First joint working meeting of Slovenian and Hungarian governments seen as success
Slovenia and Hungary share only a short border. But both countries are linked by their minorities within each other's borders, with most living near the line where the two states meet. Last week Hungary and Slovenia made history, when for the first time ever their governments held a joint working meeting. The conference is being seen as a success, as Radio Slovenia International's Ksenija Samardzija Matul reports.

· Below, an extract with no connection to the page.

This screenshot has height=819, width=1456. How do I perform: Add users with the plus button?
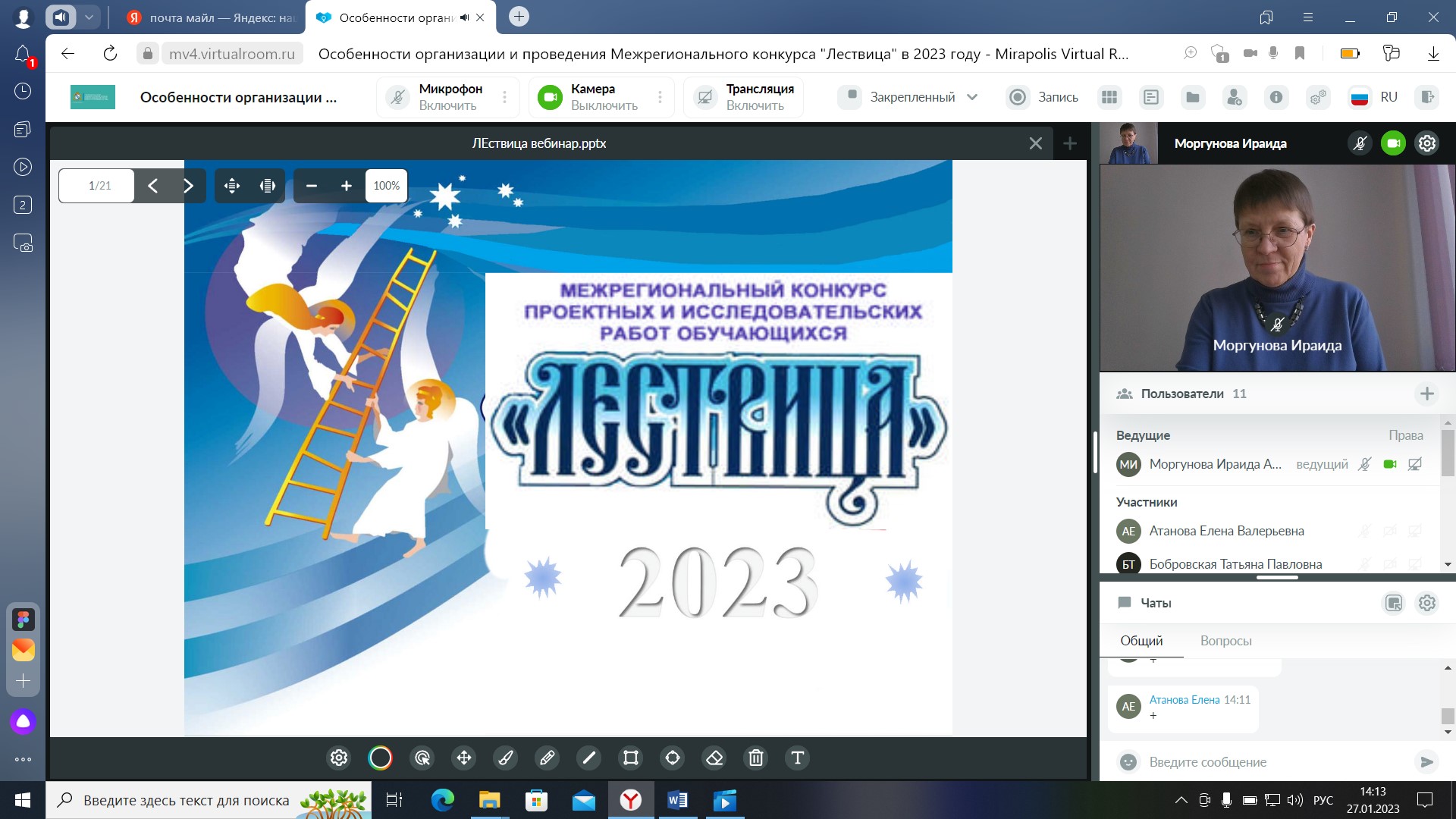point(1426,394)
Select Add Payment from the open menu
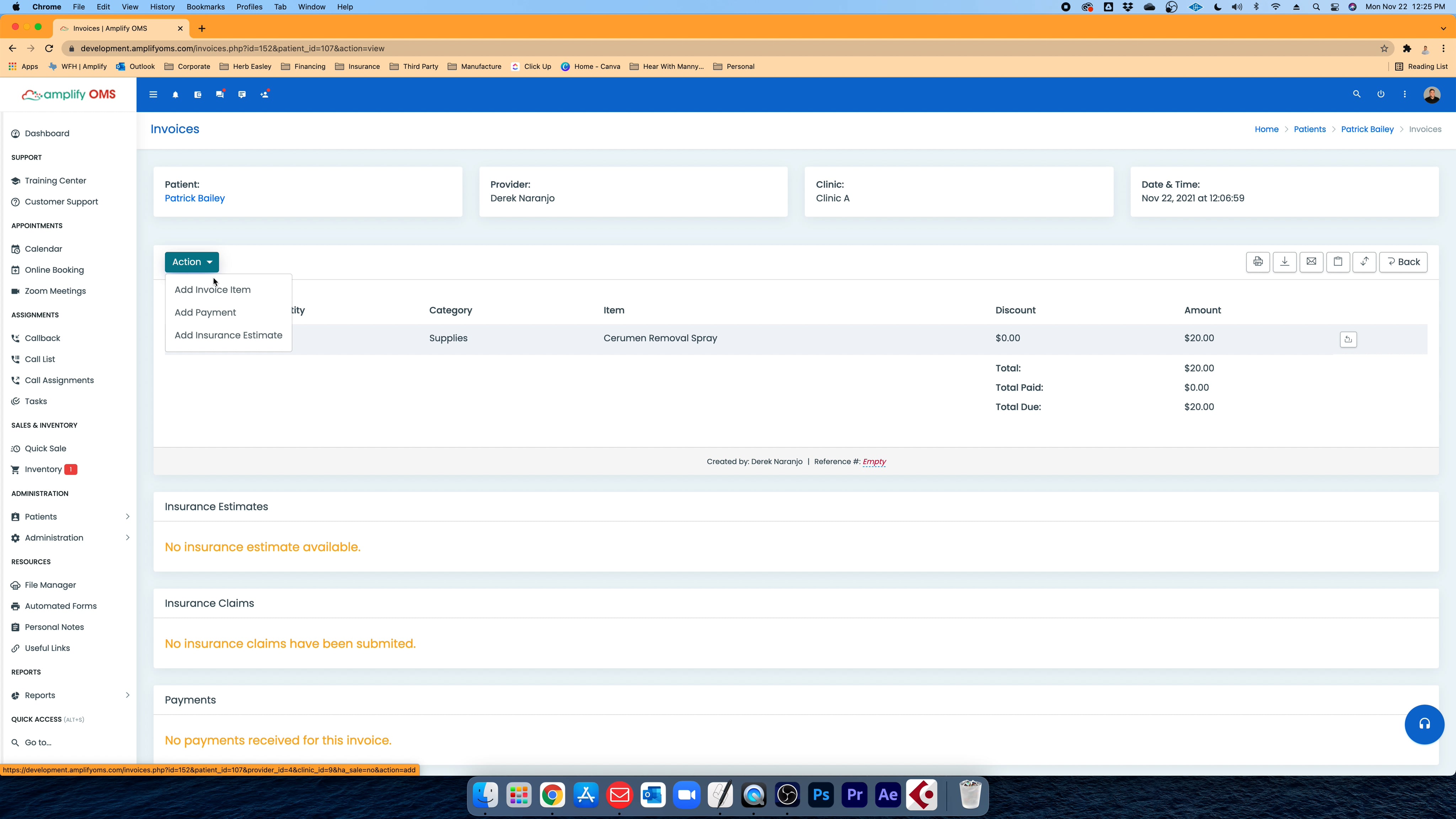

Both Hungary and Slovenia have small minorities living in their borderlands. Some 7,000 Hungarians are on the Slovenian side of the border, while Hungary has about 5,000 Slovenes. But whereas Slovenia and Austria or Slovenia and Italy have often had prickly relations regarding minorities, those between Hungary and Slovenia are good. The Slovenian government provides half a billion euros for the minority, as well as television and radio shows in Hungarian. Business cooperation is also on the rise. Trade between the two countries passed one billion euros last year.
Slovenian Prime Minister Janez Jansa:
"We are very happy about the dynamics in the field of economics and in all the other fields of cooperation between the two countries. Business cooperation shows accelerated growth in bilateral trade, forecasting 30% growth for this year. I believe this will provide a firm basis for greater prosperity in both countries, and hence for both ethnic minorities too."
Relations are only set to improve, especially when the two countries enter the Schengen zone in December, which allows passport-free travel. The head of the Slovenian minority in Hungary allowed that the situation could be better; among other things the Slovenian minority would like its own member of parliament. This is the case in Slovenia, where minorities are guaranteed a representative. Hungary's Slovenian community would also like more financial support, and more opportunities for bilingual education.
These topics were raised when the prime ministers Janez Jansa and Ferenc Gyurcsany met in Lendava, by the border. The first joint government session between the two tackled a number of issues besides minority issues. Several agreements were signed, including: a memorandum of intent for upgrading the currently weak rail links, cooperation in agriculture, e-government and the touchy issue of war graves from the Second World War.
As a show of good will, the Prime Ministers laid a foundation stone for a new road connecting the two countries. A Hungarian company also got the go-ahead to construct a new bus and railway station in Ljubljana. Both sides are also eager to increase the amount of trade. Currently, Hungary only receives 2.3% of Slovenian exports. Imports from Hungary are similarly modest, making up just 3.7% of Slovenia's imports.